Gedung HD yang seluruh daun jendelanya telah terpasang kaca bening - mahasiswa teknik menyebutnya float glass - kini telah dipenuhi mahasiswa Program Studi Sastra Inggris dan Pendidikan Bahasa Inggris. Tidak ada kelas senior di gedung ini karena semua senior sudah lulus kelas matrikulasi.

“Baik. Selamat pagi semuanya. Nama saya...” Deka mencoba mengendalikan atensi teman-temannya dengan memperkenalkan diri - sesuai dengan instruksi pak dekan tadi.

In English, bro!” Teman-teman sekelas Deka menginterupsi.

Alright! Let me introduce myself. My name is Deka. I was graduated from Laboratorium High School in East Java. I am so delighted to be here, speaking in front of you all, and introducing myself to anyone here. I think that’s all that I can tell you about myself.”

Ini kali pertama Deka berbicara dalam bahasa Inggris didepan publik. Dalam sesi perkenalan singkat ini, ia menyadari satu hal yang mendesak untuk ia perbaiki - pronunciation.

Sejak lulus SMA, ia tak pernah melatih kemampuan speaking-nya. Menurut teori linguistik, skill ini adalah skill tersulit untuk dikembangkan karena speaking membutuhkan sinergitas skill-skill lain - pengetahuan tata bahasa, diksi, pelafalan kata, dan intonasi. Hal yang membuat speaking menjadi semakin kompleks adalah semua skill pendukung harus diolah dalam otak secara bersamaan. Berbeda dengan writing yang masih memberi waktu kepada penulis untuk berfikir sebelum mulai menulis. Jikapun ada yang salah, masih bisa dikoreksi.

To shorten the time, I would like to invite one of you to introduce yourself to us. Who wants to take the floor?” Deka mengundang satu teman kelasnya untuk memperkenalkan diri. Sayang sekali, tidak ada yang berani.

“Bagaimana teman-teman? Oke, baik. Waktu dan tempat saya persilahkan untuk teman saya yang tampan ini.

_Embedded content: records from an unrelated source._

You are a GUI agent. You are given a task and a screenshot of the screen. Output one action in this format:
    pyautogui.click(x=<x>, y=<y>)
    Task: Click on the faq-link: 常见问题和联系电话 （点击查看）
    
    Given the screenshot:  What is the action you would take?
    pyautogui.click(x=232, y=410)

Silahkan.” Deka mencoba mengakrabkan diri dengan salah satu mahasiswa yang telah berdiri untuk memperkenalkan dirinya.

Thank you very much to the man of the year, Deka, for the opportunity given to me to introduce yourself. You are wonderful and handsome too, buddy! Alright my friends, my name is Josh Mikail. All my family and friends call me Josh so just simply call me Josh. I am from Lentera High School. I took this major because I am interested in learning foreign language. Here, I want to improve my English and I hope we can learn together.” Josh, lulusan terbaik dari SMA Lentera, berhasil mengundang tepuk tangan yang meriah atas pronunciation-nya yang brilian.